What you have to do :: Could you print the full listing again, exactly as written?

Material for this exercise ::
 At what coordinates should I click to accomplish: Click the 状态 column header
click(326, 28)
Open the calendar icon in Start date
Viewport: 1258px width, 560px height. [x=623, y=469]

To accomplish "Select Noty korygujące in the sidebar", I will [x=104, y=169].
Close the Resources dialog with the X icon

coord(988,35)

Answer to this exercise ::
 At what coordinates should I click to accomplish: Click the 状态 column header
click(326, 28)
Open the calendar icon in Start date
Viewport: 1258px width, 560px height. [x=623, y=469]

To accomplish "Select Noty korygujące in the sidebar", I will [x=104, y=169].
Close the Resources dialog with the X icon

coord(988,35)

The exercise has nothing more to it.